◆ Dataset records ◆
##############################

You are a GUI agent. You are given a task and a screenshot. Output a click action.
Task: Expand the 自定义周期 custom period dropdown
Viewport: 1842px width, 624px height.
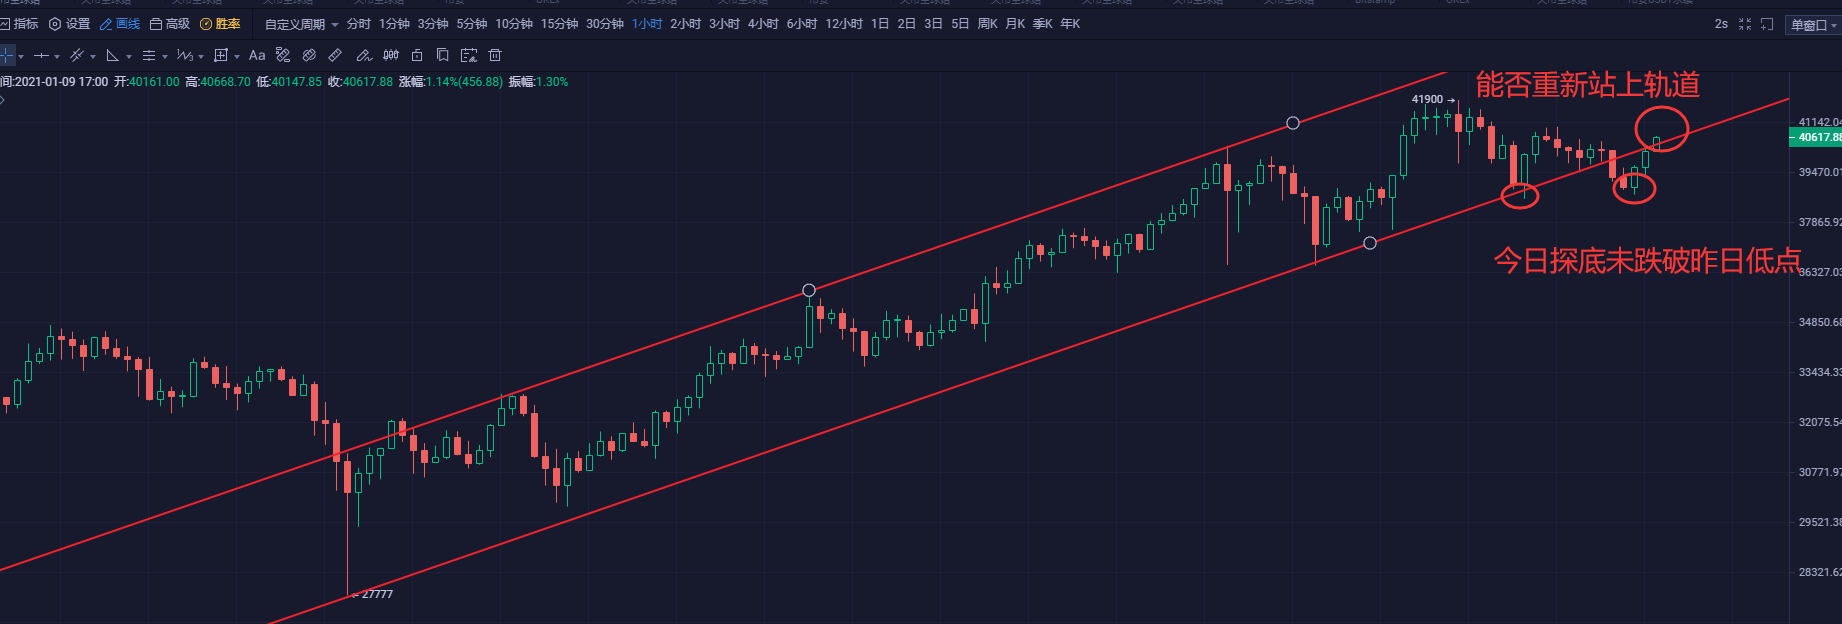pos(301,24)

##############################

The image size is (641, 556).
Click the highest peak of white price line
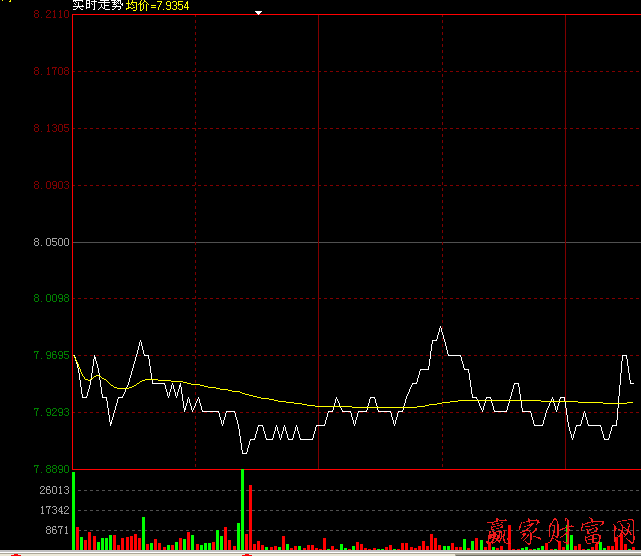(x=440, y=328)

##############################

◆ Problem statement ◆
Output the part of the entries that opens with the line containing "The image size is (641, 556)." and closes with the line containing "(x=440, y=328)", both lines included, reproducing each line verbatim. Leave the pictures out of your answer.

◆ Response ◆
The image size is (641, 556).
Click the highest peak of white price line
(x=440, y=328)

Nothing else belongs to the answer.